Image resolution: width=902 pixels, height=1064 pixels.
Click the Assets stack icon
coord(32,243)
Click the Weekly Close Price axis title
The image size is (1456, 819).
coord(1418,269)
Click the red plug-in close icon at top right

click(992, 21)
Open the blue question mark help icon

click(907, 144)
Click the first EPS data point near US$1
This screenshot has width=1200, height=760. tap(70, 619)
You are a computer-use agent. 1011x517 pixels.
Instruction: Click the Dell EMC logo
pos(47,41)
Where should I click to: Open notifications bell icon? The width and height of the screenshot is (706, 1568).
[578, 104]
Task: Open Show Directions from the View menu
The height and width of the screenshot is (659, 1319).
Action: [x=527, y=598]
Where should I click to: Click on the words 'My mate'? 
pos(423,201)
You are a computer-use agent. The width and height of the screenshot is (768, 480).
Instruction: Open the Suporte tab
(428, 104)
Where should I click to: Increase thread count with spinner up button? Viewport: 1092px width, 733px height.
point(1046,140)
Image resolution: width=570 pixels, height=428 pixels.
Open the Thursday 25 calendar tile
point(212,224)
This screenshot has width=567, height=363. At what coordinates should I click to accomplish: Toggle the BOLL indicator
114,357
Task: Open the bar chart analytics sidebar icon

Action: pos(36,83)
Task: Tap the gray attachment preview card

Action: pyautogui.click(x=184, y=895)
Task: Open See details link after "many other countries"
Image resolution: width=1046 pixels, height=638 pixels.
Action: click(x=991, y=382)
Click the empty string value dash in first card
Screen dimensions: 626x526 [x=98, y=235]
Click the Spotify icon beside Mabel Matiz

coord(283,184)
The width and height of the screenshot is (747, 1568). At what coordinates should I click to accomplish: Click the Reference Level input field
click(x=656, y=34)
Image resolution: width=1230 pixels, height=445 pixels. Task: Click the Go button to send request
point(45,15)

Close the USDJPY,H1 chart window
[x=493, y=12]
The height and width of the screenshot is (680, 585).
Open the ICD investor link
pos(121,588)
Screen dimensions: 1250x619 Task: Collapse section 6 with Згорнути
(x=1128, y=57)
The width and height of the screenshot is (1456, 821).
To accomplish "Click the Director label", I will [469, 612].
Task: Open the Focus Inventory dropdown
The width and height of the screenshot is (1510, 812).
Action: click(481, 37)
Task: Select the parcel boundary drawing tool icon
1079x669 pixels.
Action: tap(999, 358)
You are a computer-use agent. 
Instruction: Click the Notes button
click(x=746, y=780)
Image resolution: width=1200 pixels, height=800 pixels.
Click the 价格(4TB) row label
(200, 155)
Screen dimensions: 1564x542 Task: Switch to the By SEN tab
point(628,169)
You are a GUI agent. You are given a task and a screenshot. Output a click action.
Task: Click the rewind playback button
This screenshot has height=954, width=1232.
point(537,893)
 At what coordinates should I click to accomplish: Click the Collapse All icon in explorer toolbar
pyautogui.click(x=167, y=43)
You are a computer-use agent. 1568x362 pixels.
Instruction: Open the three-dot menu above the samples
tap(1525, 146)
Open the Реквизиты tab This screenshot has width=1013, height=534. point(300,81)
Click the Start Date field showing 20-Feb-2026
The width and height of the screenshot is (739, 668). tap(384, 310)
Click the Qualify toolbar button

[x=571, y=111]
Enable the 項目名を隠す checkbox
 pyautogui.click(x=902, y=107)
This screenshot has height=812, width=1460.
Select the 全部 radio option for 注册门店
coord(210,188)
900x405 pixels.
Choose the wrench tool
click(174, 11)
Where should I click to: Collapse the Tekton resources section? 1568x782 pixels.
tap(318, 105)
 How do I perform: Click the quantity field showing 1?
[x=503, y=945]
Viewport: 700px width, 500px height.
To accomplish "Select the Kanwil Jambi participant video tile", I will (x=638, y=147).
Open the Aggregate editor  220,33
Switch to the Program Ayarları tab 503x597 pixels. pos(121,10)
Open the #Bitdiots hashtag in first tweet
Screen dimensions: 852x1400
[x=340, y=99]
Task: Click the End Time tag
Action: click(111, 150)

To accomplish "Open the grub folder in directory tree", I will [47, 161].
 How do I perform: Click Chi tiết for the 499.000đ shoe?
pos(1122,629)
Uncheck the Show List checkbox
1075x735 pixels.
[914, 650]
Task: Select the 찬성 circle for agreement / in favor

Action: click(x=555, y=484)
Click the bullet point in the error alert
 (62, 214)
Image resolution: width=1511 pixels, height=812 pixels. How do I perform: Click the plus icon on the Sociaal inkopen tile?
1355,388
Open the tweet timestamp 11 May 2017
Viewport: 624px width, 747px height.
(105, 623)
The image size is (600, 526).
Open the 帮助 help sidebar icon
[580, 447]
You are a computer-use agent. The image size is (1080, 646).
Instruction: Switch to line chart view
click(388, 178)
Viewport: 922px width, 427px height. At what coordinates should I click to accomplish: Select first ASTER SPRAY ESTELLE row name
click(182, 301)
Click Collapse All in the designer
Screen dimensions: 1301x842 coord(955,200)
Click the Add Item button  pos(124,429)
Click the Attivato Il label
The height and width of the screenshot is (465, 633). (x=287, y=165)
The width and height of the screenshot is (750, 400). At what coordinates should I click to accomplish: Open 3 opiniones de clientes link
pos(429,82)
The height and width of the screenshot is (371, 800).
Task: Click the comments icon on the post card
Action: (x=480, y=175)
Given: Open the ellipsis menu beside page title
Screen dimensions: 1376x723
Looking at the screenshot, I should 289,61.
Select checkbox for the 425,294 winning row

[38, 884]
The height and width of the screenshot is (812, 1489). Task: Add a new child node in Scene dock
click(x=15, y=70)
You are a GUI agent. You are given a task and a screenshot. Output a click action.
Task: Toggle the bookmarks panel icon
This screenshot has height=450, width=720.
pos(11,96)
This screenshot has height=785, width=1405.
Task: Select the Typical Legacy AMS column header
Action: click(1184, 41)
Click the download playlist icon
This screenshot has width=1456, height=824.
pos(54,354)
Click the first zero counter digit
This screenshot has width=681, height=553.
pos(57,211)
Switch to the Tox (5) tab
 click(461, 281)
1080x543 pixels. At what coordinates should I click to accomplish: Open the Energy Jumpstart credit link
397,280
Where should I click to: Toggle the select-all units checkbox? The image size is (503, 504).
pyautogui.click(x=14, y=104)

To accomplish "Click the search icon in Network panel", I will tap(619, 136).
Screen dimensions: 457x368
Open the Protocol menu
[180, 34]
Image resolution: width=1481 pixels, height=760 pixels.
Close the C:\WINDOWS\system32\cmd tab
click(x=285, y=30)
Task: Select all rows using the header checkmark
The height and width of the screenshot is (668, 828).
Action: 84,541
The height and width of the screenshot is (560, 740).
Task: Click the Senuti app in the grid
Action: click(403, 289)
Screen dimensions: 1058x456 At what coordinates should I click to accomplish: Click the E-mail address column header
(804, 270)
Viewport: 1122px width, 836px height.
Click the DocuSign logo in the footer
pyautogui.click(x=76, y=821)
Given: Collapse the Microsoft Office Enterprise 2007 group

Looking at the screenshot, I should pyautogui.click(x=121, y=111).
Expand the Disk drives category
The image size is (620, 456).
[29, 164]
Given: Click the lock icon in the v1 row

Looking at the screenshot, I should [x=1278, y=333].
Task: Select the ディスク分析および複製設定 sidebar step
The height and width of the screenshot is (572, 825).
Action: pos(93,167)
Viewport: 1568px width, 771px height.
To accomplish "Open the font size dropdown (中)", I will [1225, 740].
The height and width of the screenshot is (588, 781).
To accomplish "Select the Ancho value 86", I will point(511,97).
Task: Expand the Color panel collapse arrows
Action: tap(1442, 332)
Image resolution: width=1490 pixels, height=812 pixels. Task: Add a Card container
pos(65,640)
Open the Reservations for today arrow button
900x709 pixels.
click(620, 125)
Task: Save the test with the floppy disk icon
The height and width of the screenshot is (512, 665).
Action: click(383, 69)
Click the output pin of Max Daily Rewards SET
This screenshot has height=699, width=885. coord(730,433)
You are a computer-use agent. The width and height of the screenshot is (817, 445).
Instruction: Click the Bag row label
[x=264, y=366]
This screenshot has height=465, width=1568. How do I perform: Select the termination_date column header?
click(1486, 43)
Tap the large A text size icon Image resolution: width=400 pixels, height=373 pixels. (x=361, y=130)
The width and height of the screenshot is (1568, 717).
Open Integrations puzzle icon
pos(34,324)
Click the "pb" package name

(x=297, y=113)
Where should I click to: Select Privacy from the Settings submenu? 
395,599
:::
*TO DO*.
Identify every line in the records above that contains the word "will", matching case exactly, and copy each of those lines in full.

*RESULT FOR THIS EXERCISE*.
To accomplish "Click the Director label", I will [469, 612].
To accomplish "Select the Kanwil Jambi participant video tile", I will (x=638, y=147).
To accomplish "Open the grub folder in directory tree", I will [47, 161].
To accomplish "Click the search icon in Network panel", I will tap(619, 136).
To accomplish "Open the font size dropdown (中)", I will [1225, 740].
To accomplish "Select the Ancho value 86", I will point(511,97).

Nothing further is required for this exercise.